A structured set of objections, weighed in public.

Desk editor's note, referee report, simulated authors' rebuttal, and a circularity audit. Tearing a paper down is the easy half of reading it; the pith above is the substance, this is the friction.

Referee Report

3 major / 2 minor

Summary. The manuscript introduces AVSR-Diff, a decoupled framework for arbitrary-scale video super-resolution that integrates diffusion priors. It separates scale-agnostic latent denoising from continuous coordinate rendering to mitigate temporal flickering induced by diffusion stochasticity, introduces the Temporally-Gated Feature Recurrence (TGFR) module to produce aligned latent priors, and incorporates a Scale-Aware Fourier Refinement (SAFR) module in a continuous video VAE decoder. The central claim is that this architecture preserves high-frequency details and temporal stability across scales, outperforming state-of-the-art arbitrary-scale baselines and even fixed-scale generative models at native resolutions, as supported by extensive experiments.

Significance. If the experimental claims hold, the work addresses a practical barrier in combining generative diffusion models with coordinate-based arbitrary-scale VSR. The decoupling strategy and TGFR/SAFR modules offer a coherent architectural solution to temporal consistency, which could influence future video enhancement pipelines. The absence of parameter-free derivations or machine-checked proofs is noted, but the approach is grounded in standard architectural choices rather than circular fitting.

major comments (3)
  1. [Abstract and §4] Abstract and §4 (Experiments): The abstract asserts that 'extensive experiments demonstrate' superiority in high-frequency detail preservation and temporal stability, yet the provided text contains no quantitative metrics, error bars, dataset specifications, or statistical comparisons. This leaves the central empirical claim without verifiable support.

= JOB ITEM =
Extract the passage of the referee report starting with "major comments (3)" and going on through "without verifiable support.".

[Excerpts from a dataset]
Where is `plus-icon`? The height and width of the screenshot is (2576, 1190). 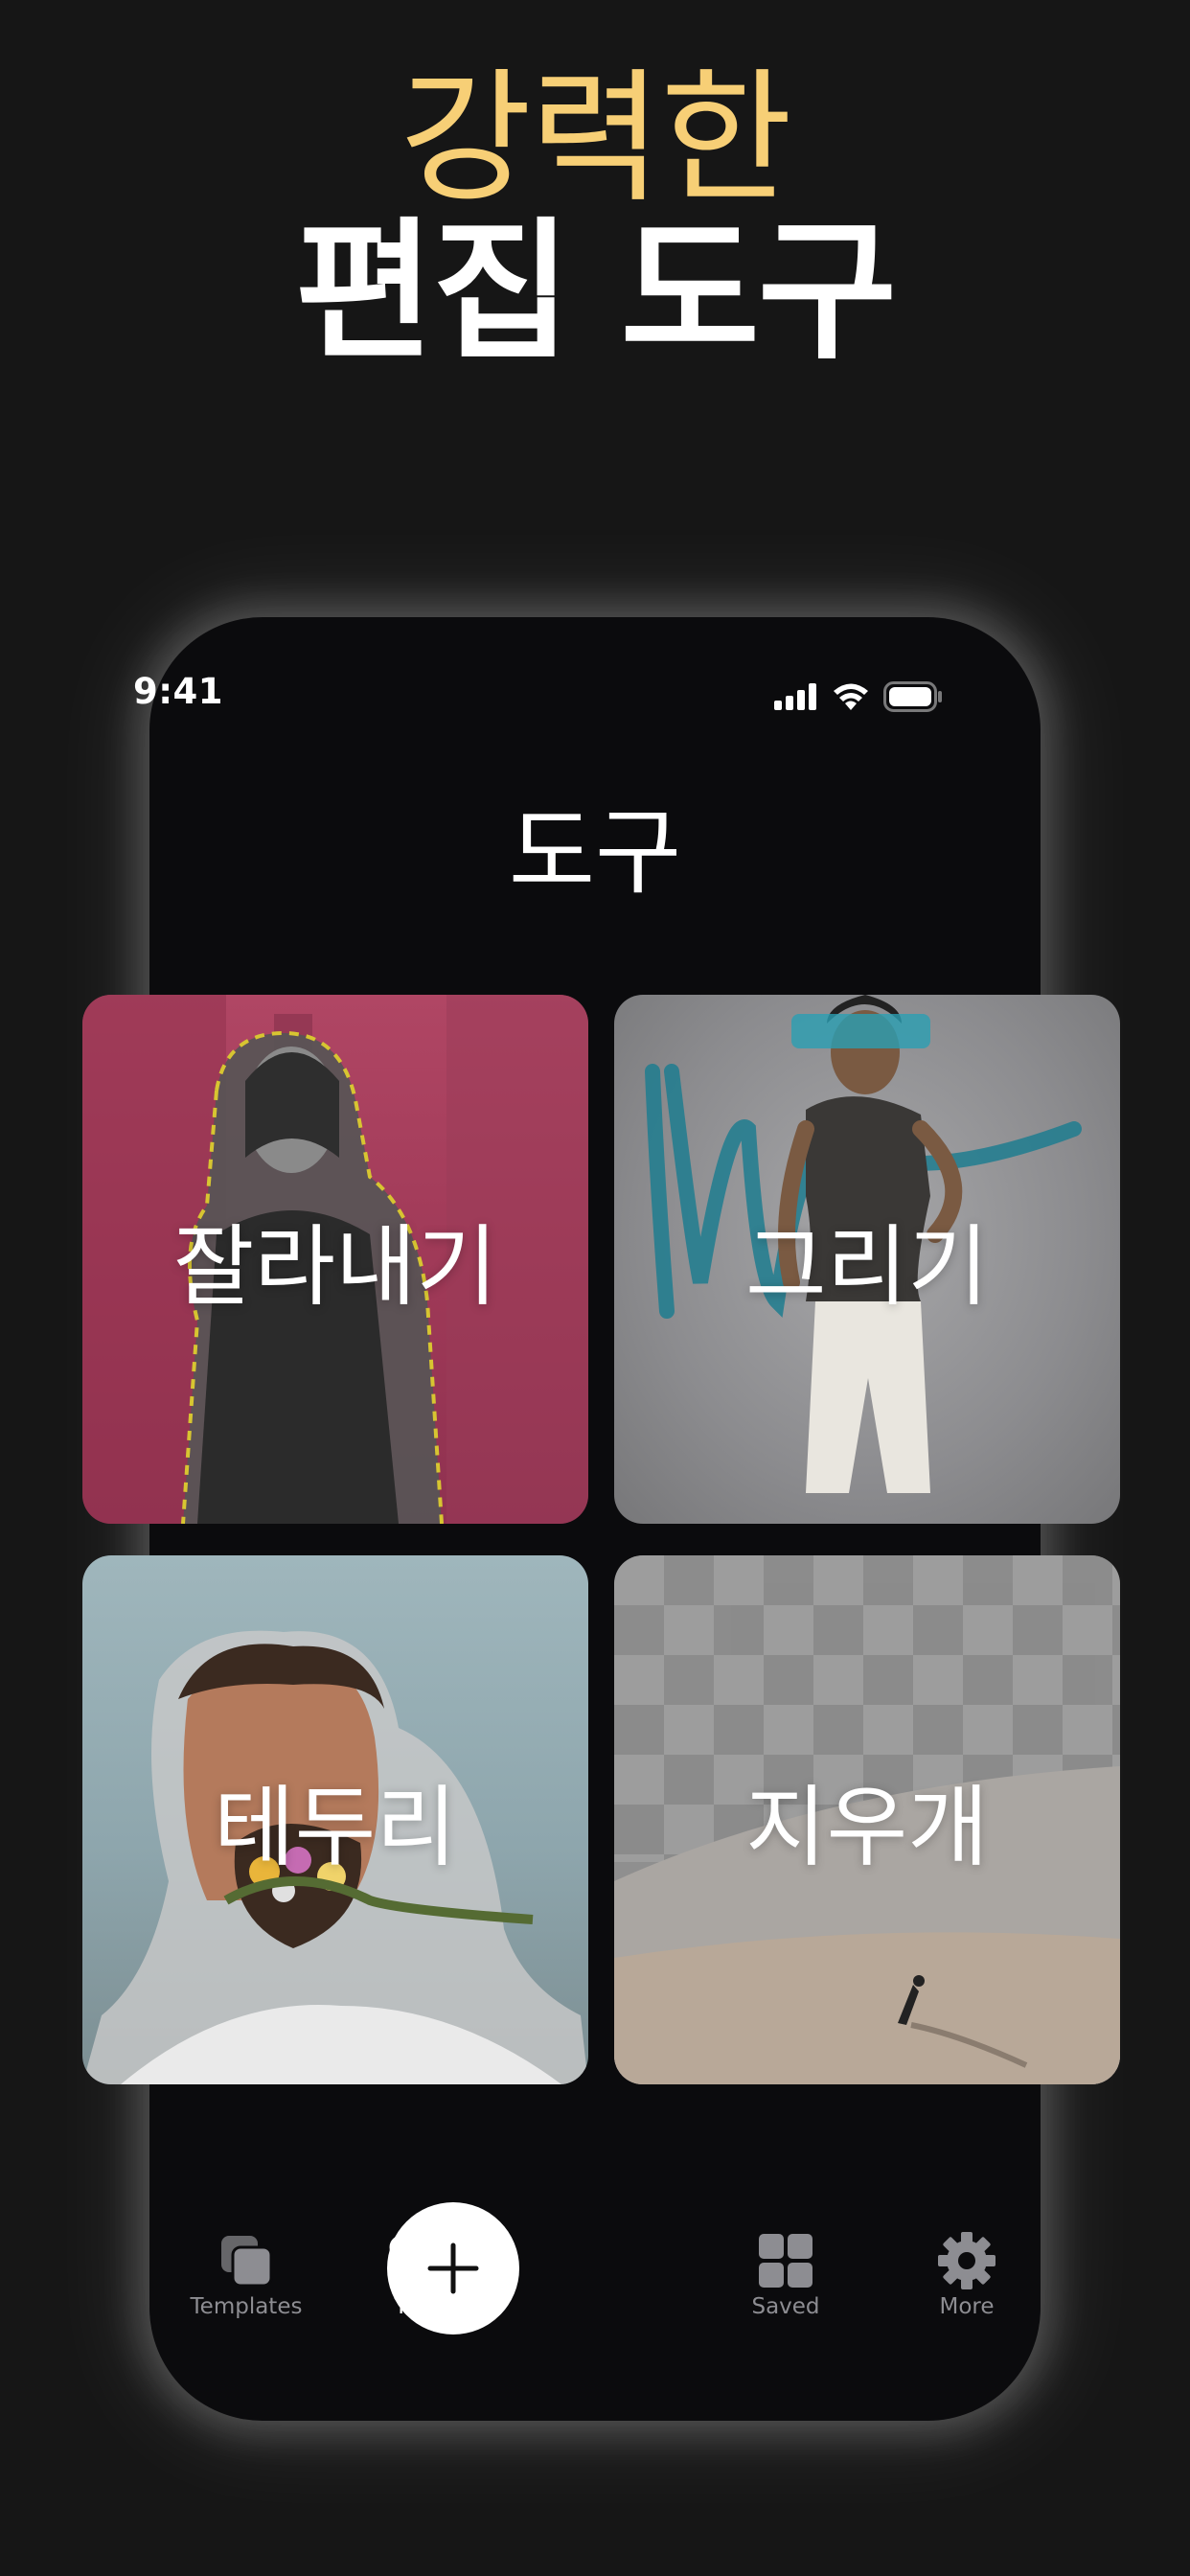 plus-icon is located at coordinates (453, 2268).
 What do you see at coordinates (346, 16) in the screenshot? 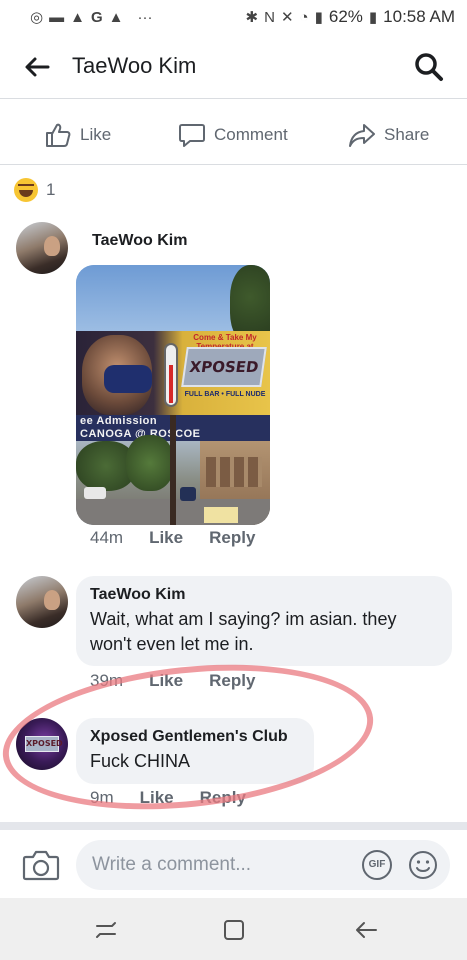
I see `battery-percent: 62%` at bounding box center [346, 16].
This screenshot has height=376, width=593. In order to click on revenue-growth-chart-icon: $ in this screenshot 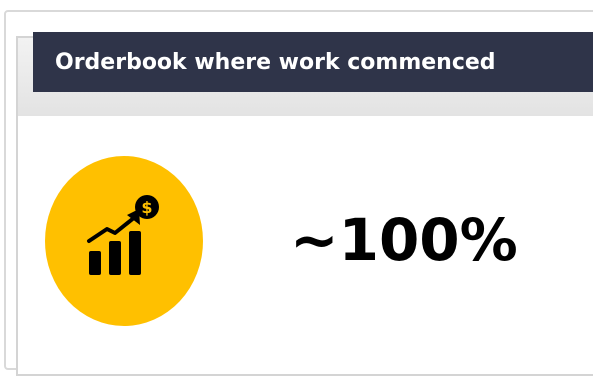, I will do `click(123, 235)`.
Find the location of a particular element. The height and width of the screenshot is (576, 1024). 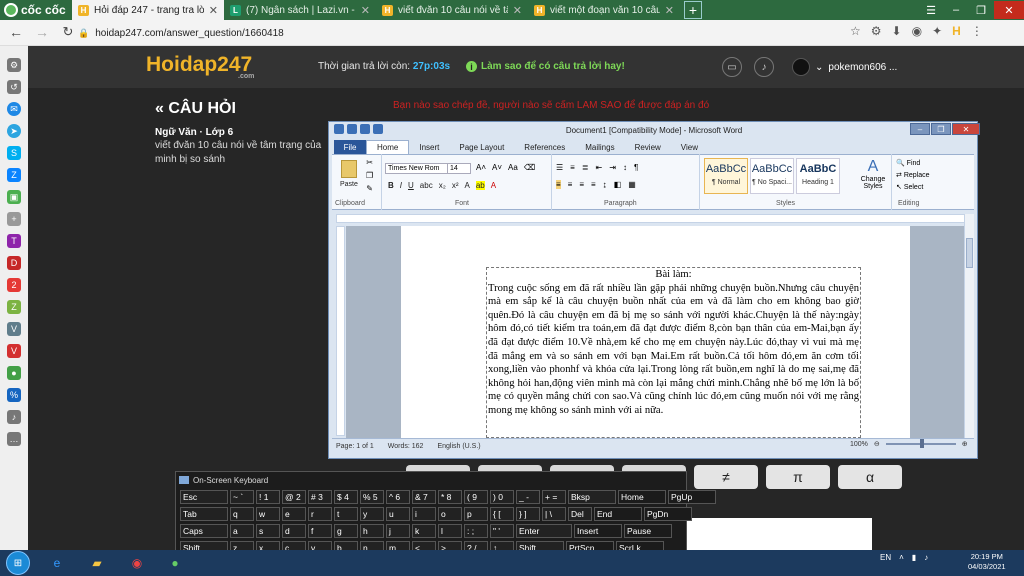

bold-icon: B is located at coordinates (391, 186).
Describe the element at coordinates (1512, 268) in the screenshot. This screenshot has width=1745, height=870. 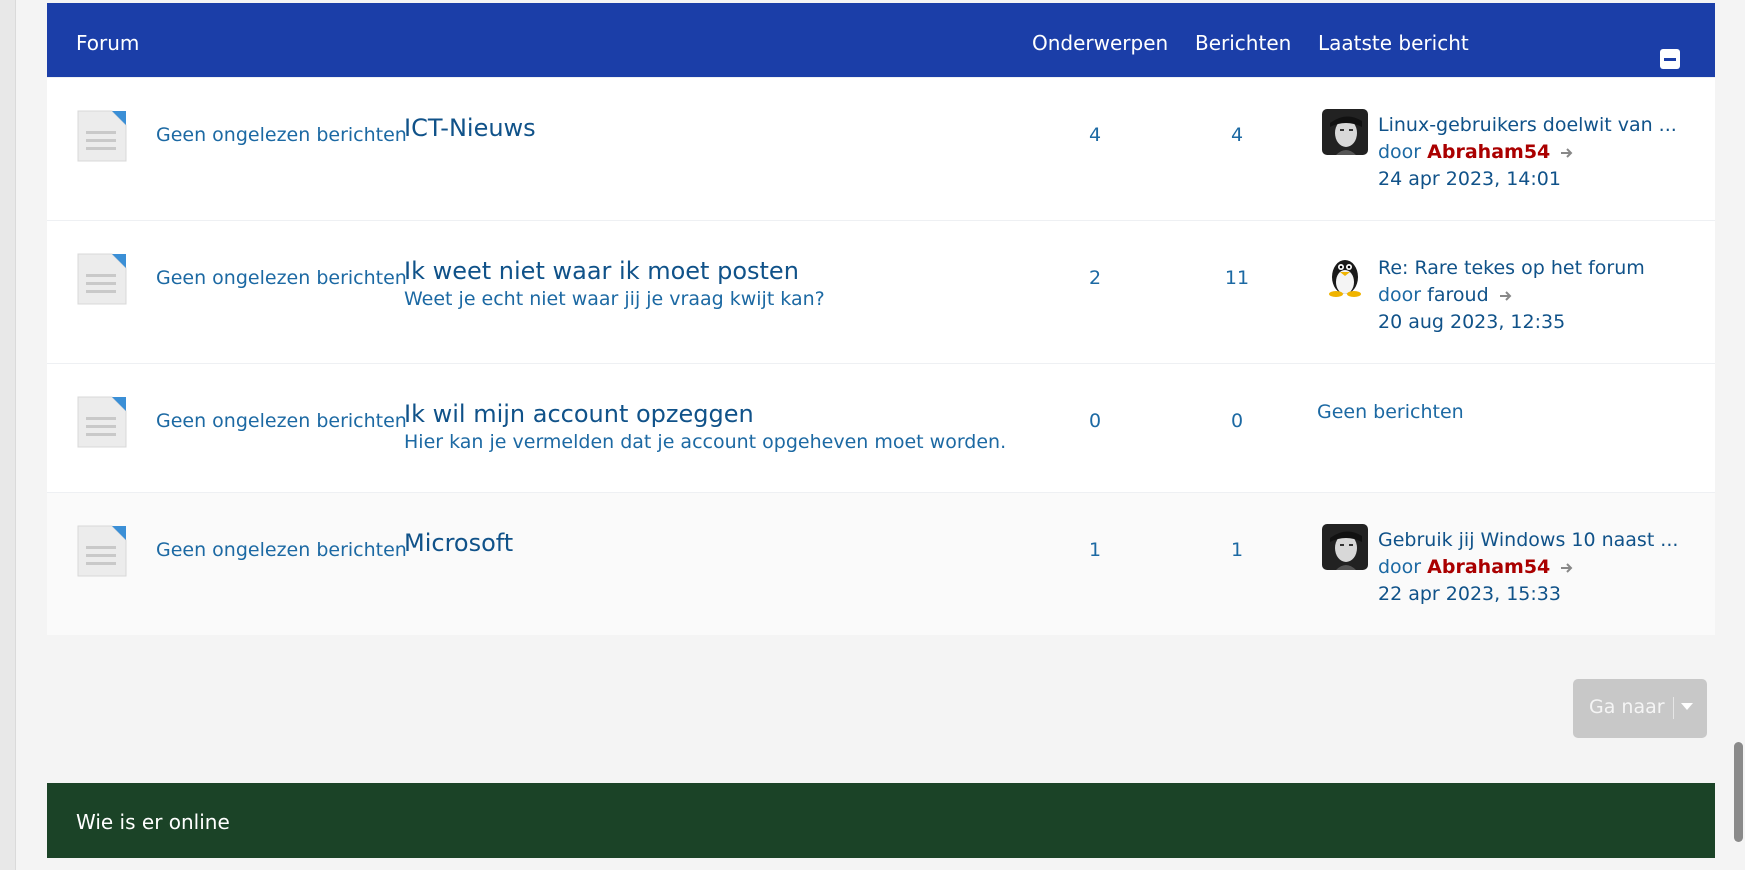
I see `last-post-title-link: Re: Rare tekes op het forum` at that location.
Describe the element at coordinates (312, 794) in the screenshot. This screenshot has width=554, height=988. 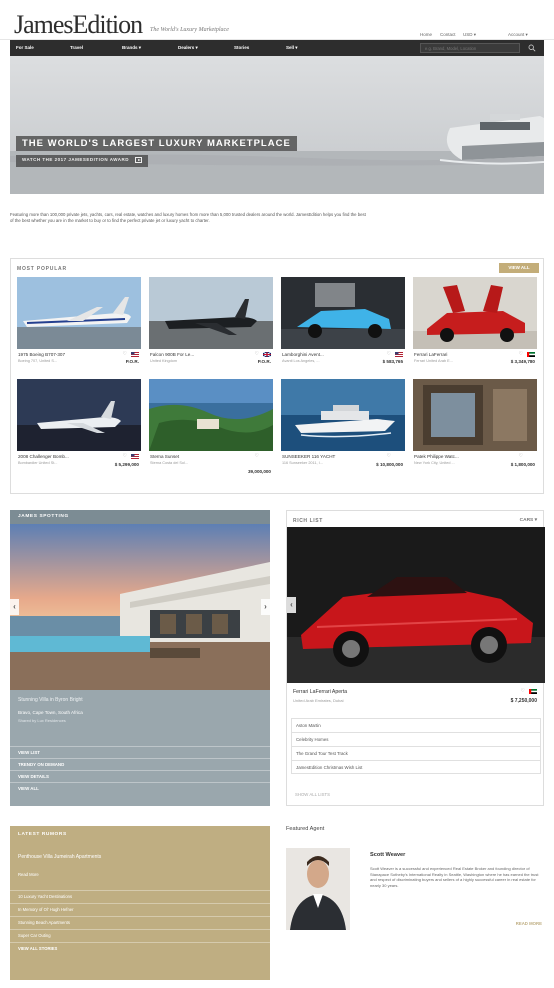
I see `show-all-lists-link: SHOW ALL LISTS` at that location.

= SOLUTION =
major comments (3)
  1. [Abstract and §4] Abstract and §4 (Experiments): The abstract asserts that 'extensive experiments demonstrate' superiority in high-frequency detail preservation and temporal stability, yet the provided text contains no quantitative metrics, error bars, dataset specifications, or statistical comparisons. This leaves the central empirical claim without verifiable support.